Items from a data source
|---|

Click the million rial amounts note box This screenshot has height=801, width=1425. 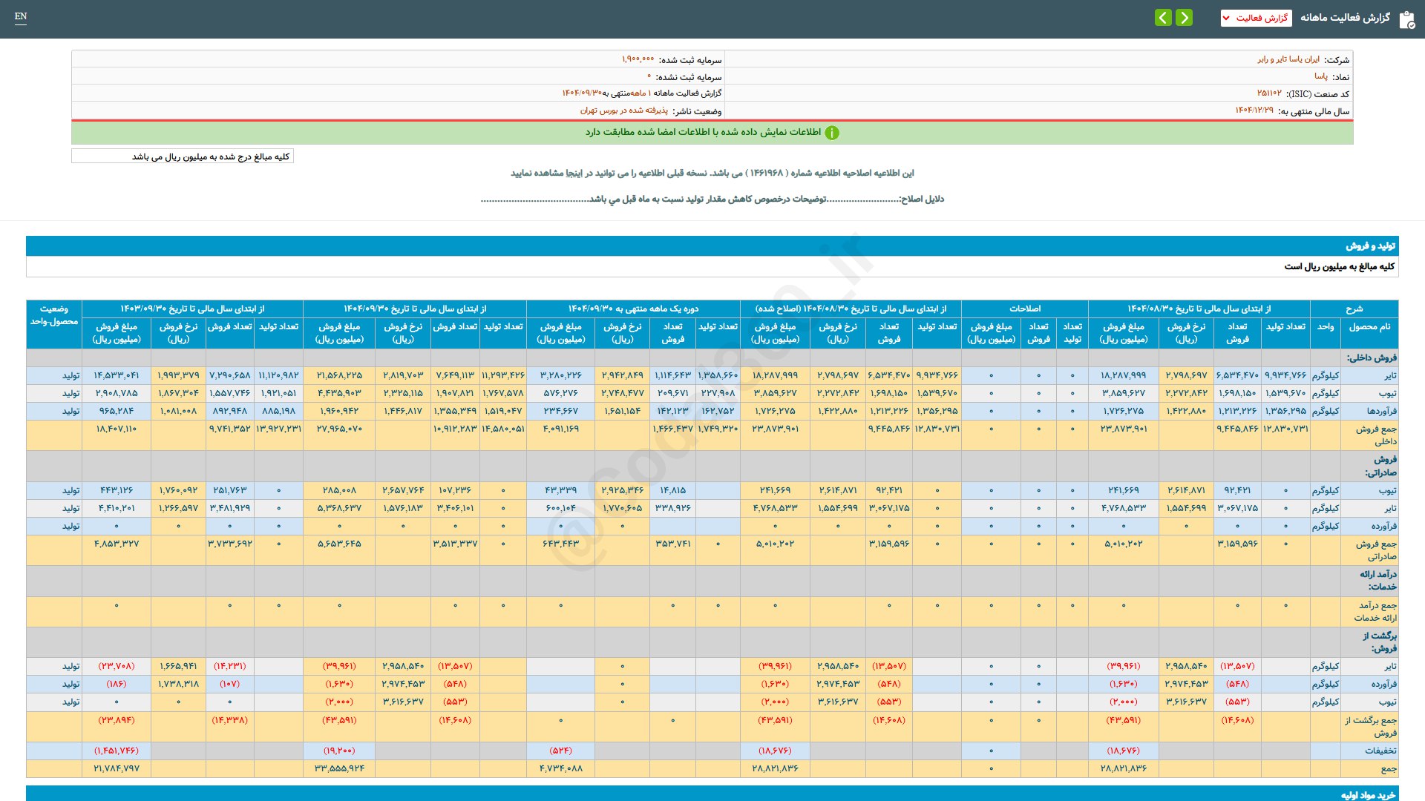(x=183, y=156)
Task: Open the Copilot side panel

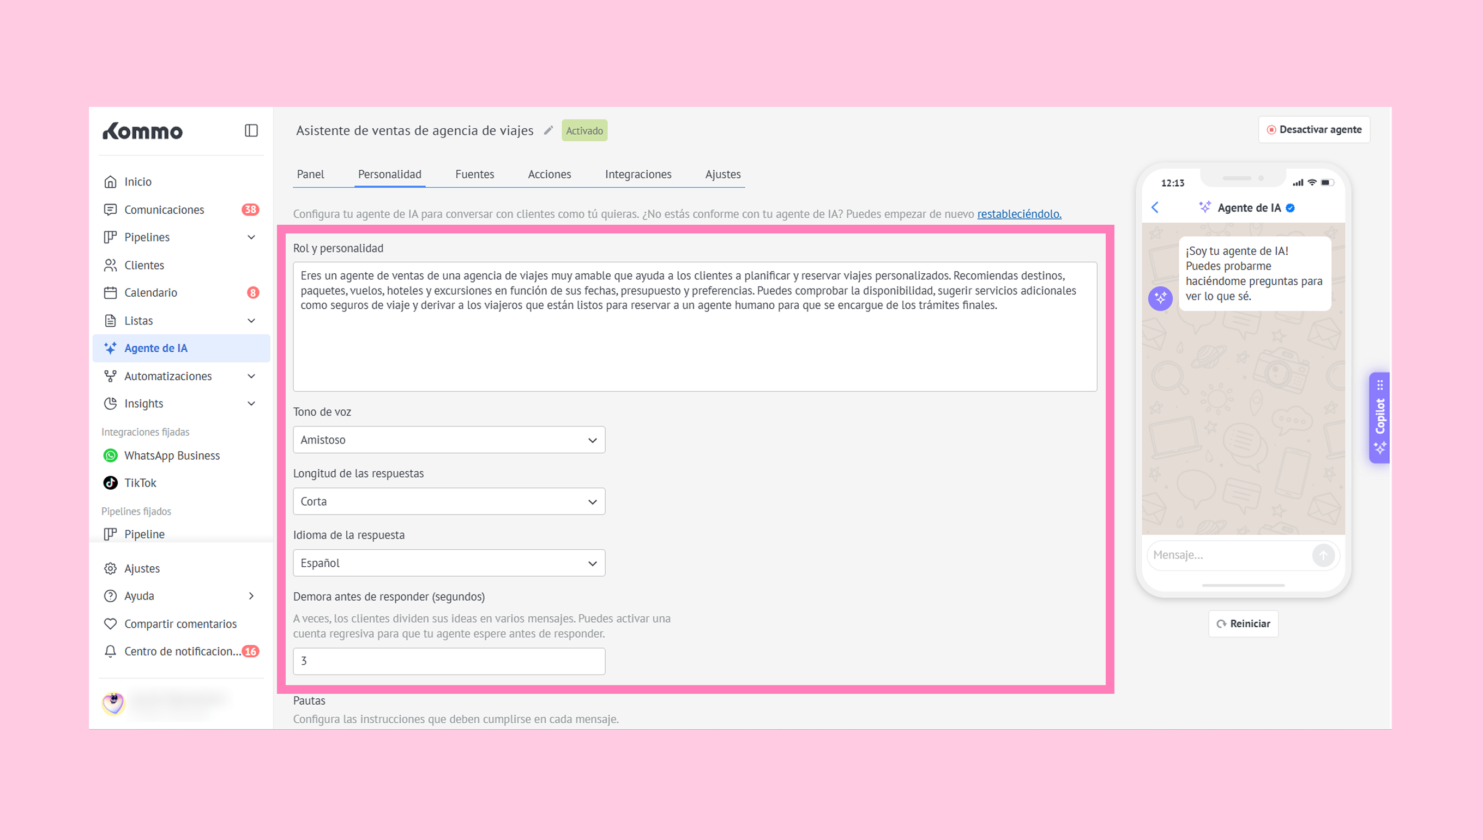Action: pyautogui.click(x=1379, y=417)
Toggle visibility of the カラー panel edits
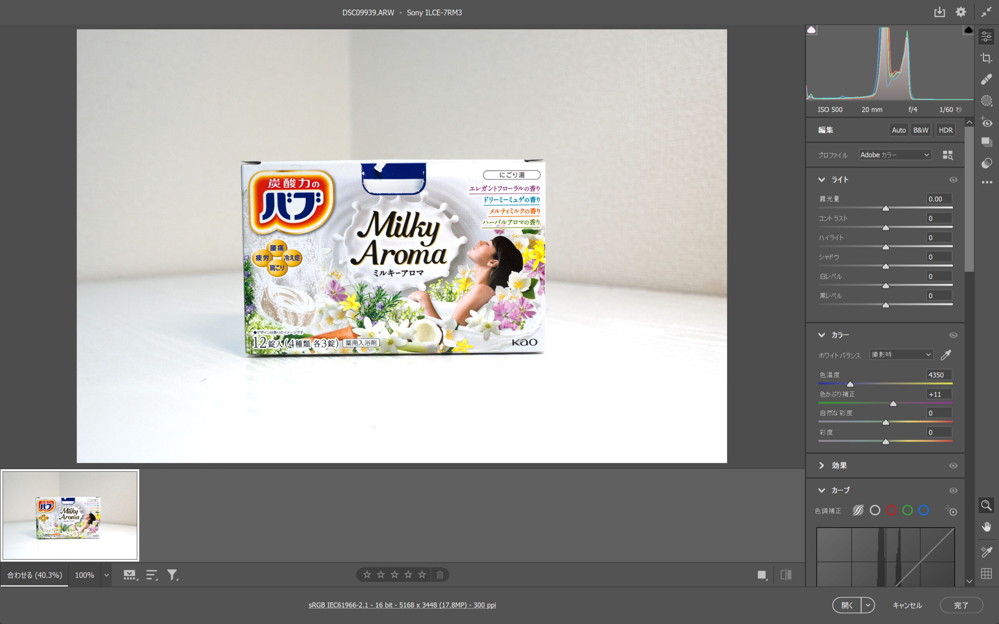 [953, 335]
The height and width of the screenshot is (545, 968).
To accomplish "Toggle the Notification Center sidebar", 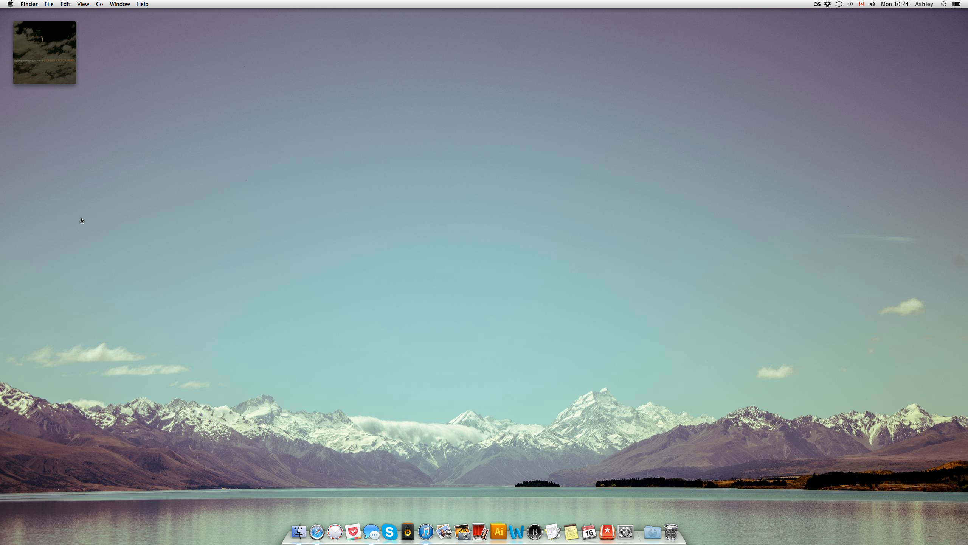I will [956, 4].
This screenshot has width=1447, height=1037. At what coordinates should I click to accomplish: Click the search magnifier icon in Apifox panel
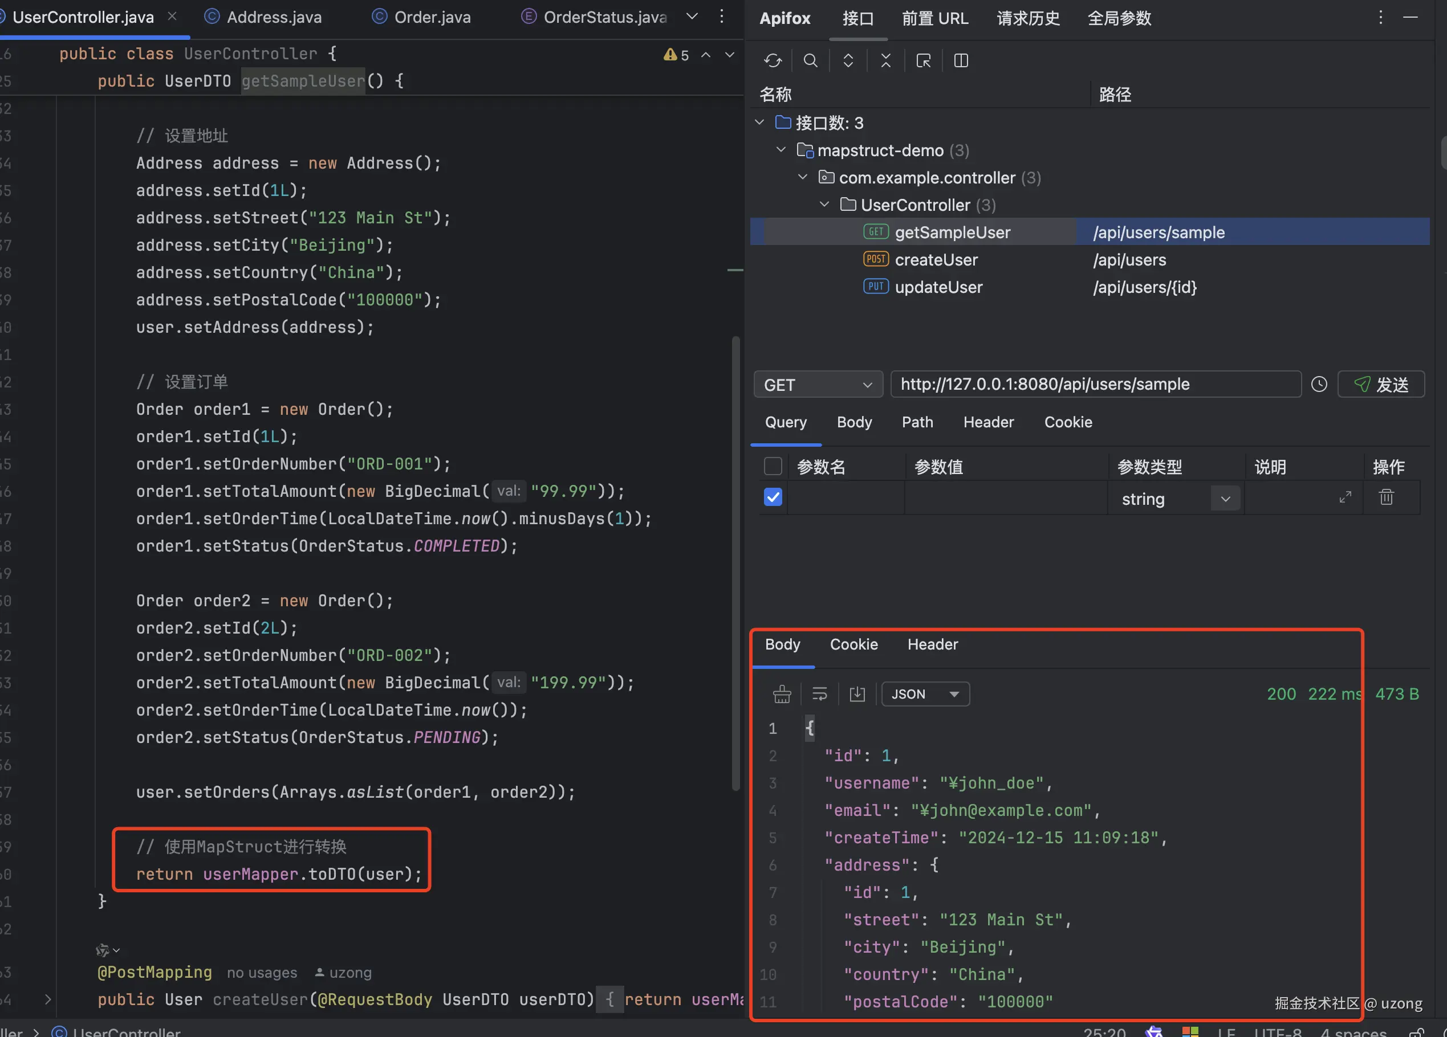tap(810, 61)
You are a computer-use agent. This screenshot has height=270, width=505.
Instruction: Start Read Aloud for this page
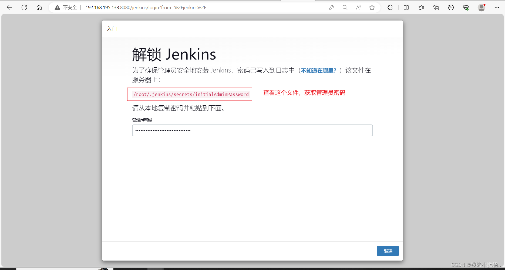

|---|

Exclude all pictures and reproduce verbatim the lines running from the line that contains "You are a computer-use" to the end of the data above, both ends included.

[Task output]:
You are a computer-use agent. This screenshot has height=270, width=505.
Instruction: Start Read Aloud for this page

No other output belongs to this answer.